• RECORDS PROVIDED
· · · · ·

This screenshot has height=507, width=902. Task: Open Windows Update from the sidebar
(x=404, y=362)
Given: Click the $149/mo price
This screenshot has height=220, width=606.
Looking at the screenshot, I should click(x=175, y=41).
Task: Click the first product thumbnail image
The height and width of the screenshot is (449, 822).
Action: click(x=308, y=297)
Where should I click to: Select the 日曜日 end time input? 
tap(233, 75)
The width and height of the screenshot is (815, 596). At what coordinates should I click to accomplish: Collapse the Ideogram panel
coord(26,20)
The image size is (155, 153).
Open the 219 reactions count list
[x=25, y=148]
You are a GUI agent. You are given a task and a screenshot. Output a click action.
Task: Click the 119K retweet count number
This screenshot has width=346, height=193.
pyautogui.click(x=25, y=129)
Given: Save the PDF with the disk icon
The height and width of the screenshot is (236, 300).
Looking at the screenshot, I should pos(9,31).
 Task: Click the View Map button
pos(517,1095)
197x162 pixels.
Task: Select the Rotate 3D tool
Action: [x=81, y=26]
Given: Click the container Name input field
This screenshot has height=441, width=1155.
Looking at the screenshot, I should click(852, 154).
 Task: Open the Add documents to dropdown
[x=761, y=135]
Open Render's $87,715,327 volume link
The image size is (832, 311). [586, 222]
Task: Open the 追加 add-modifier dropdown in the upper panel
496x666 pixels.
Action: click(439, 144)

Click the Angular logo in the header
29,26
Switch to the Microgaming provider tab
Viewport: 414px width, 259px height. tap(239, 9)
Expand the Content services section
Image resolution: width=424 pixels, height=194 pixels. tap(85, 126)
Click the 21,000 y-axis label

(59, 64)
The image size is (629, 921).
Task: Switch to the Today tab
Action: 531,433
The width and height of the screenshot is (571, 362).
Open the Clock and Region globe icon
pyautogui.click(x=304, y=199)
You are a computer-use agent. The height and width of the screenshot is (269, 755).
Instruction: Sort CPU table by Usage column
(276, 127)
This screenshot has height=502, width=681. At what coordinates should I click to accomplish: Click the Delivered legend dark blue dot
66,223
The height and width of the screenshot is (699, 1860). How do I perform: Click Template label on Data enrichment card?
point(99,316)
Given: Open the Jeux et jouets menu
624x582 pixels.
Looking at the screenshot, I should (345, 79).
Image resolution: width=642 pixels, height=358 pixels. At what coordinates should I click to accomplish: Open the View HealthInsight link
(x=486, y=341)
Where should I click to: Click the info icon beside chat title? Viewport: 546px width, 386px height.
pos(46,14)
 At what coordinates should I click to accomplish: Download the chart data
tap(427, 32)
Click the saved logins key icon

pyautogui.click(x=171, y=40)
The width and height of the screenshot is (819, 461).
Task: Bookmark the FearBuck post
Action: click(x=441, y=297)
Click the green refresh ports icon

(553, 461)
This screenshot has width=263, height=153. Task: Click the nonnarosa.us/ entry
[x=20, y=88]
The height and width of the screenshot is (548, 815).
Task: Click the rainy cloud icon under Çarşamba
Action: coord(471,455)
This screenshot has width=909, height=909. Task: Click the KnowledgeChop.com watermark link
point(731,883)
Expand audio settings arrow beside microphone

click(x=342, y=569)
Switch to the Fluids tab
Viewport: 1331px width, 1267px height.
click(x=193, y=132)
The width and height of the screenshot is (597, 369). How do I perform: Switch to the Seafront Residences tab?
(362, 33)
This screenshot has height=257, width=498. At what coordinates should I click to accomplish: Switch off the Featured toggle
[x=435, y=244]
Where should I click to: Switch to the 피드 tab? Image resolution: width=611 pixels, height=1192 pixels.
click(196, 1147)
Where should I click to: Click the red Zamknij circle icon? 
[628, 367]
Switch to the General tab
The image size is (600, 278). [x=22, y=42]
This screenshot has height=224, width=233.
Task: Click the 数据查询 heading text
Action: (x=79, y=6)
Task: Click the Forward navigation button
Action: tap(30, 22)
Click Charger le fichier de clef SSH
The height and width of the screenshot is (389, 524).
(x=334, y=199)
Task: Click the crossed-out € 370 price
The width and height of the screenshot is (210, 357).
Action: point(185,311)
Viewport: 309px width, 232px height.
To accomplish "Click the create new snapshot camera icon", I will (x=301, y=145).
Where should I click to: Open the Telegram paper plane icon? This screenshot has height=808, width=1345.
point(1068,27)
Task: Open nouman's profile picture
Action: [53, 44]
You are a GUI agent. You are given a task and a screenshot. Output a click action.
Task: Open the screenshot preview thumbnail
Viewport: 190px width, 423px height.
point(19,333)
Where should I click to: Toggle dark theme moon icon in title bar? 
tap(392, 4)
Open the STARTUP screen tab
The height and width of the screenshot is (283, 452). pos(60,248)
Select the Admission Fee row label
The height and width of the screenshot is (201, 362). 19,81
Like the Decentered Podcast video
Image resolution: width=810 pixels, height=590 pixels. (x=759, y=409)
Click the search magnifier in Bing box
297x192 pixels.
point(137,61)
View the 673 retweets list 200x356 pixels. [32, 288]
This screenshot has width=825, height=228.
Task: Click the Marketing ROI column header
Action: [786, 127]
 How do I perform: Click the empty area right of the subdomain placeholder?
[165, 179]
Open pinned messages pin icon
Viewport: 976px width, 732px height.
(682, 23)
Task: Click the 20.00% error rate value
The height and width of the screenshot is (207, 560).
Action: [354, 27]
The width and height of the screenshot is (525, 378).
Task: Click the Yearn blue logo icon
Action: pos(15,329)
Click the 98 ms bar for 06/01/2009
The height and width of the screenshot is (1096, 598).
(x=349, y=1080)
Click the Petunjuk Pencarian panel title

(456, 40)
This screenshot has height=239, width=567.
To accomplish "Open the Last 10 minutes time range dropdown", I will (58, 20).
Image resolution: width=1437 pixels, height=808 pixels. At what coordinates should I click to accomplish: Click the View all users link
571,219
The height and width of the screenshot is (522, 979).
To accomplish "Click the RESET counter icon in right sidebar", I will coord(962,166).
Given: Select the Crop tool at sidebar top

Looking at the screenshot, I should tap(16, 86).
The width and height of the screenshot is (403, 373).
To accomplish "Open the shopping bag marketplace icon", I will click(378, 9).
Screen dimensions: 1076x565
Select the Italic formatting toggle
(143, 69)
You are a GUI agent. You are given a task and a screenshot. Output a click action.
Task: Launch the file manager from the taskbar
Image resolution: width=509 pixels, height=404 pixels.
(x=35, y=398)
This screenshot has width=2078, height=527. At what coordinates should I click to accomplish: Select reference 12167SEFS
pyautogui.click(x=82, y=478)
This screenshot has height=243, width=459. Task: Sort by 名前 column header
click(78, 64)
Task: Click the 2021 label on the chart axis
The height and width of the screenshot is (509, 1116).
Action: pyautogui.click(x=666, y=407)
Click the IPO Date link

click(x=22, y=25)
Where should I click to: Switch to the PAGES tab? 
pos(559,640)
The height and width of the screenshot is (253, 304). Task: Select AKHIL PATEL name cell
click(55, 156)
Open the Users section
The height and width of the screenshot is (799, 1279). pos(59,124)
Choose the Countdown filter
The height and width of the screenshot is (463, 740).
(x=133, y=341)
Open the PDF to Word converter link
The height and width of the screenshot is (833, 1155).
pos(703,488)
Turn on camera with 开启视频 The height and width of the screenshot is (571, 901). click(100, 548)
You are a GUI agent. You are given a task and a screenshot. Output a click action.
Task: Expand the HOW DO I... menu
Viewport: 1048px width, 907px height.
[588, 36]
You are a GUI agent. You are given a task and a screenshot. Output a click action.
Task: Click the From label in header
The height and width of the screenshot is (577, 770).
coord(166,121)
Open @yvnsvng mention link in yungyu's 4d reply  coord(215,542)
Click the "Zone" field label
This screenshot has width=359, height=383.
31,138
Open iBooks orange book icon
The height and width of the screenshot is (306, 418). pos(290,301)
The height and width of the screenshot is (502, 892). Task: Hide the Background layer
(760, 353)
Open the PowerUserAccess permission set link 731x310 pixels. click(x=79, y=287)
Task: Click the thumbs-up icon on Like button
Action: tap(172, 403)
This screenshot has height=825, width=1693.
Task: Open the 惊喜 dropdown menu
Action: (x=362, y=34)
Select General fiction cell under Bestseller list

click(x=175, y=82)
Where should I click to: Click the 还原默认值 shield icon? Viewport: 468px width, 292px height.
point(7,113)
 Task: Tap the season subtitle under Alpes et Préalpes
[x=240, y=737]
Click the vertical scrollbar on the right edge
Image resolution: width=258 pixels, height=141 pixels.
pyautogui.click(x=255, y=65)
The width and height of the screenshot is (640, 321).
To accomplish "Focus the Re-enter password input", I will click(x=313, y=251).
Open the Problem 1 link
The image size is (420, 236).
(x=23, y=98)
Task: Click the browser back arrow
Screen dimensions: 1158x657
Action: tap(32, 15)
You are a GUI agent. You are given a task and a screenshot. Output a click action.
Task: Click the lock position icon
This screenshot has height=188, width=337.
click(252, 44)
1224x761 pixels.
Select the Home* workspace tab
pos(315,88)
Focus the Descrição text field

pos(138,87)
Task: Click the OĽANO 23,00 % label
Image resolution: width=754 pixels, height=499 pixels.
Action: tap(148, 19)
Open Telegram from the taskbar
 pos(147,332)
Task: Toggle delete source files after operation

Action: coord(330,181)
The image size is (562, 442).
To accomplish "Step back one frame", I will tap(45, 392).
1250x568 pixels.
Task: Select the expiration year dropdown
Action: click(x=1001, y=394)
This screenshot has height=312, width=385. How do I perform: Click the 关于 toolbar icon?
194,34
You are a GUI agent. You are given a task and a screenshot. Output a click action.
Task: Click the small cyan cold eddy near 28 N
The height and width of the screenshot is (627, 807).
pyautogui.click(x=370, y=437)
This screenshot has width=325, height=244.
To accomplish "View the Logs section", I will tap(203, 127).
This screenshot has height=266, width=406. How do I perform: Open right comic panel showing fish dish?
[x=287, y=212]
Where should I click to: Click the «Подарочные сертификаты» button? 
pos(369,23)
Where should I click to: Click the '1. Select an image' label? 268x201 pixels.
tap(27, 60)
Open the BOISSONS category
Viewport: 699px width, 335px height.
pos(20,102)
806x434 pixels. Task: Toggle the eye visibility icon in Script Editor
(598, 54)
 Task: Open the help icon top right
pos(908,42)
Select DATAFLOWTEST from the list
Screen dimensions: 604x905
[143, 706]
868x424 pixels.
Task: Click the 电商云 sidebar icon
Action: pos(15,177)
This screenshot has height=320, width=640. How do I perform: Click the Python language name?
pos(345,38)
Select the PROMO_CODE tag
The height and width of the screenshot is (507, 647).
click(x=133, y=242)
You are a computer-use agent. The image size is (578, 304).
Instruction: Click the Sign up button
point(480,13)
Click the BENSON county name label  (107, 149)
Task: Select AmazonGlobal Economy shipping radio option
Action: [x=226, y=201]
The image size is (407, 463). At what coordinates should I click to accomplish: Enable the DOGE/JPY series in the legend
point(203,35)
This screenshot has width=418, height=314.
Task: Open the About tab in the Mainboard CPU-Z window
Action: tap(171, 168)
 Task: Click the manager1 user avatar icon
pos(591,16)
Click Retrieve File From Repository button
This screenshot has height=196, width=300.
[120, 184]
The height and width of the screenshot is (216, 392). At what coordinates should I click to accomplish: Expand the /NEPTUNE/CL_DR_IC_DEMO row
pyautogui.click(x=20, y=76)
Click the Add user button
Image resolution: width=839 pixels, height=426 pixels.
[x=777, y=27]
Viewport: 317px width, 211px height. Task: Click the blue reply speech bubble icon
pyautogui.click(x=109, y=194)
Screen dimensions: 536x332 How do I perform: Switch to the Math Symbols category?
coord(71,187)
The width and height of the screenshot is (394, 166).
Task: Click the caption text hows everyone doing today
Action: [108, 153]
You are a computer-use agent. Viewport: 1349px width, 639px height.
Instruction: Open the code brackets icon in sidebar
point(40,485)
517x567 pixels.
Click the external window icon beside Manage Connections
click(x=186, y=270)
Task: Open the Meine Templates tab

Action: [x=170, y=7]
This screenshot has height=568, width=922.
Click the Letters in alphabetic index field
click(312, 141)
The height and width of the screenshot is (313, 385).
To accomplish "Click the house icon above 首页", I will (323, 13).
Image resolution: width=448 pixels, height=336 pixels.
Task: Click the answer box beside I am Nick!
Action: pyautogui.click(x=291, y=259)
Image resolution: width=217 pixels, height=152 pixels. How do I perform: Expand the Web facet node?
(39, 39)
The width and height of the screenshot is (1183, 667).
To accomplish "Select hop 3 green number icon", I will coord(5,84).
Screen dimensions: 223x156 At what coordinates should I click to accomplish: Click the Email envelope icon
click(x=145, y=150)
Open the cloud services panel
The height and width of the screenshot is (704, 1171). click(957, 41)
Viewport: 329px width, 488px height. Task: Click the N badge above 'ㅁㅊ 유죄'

· · · · ·

Restate word for word the lines in the material above from the one with "You are a computer-use agent. Viewport: 1349px" to the one with "The width and height of the screenshot is (1183, 667)."; both of those lines count, and nothing else does.

• THE ANSWER
You are a computer-use agent. Viewport: 1349px width, 639px height.
Instruction: Open the code brackets icon in sidebar
point(40,485)
517x567 pixels.
Click the external window icon beside Manage Connections
click(x=186, y=270)
Task: Open the Meine Templates tab

Action: [x=170, y=7]
This screenshot has height=568, width=922.
Click the Letters in alphabetic index field
click(312, 141)
The height and width of the screenshot is (313, 385).
To accomplish "Click the house icon above 首页", I will (323, 13).
Image resolution: width=448 pixels, height=336 pixels.
Task: Click the answer box beside I am Nick!
Action: pyautogui.click(x=291, y=259)
Image resolution: width=217 pixels, height=152 pixels. How do I perform: Expand the Web facet node?
(39, 39)
The width and height of the screenshot is (1183, 667).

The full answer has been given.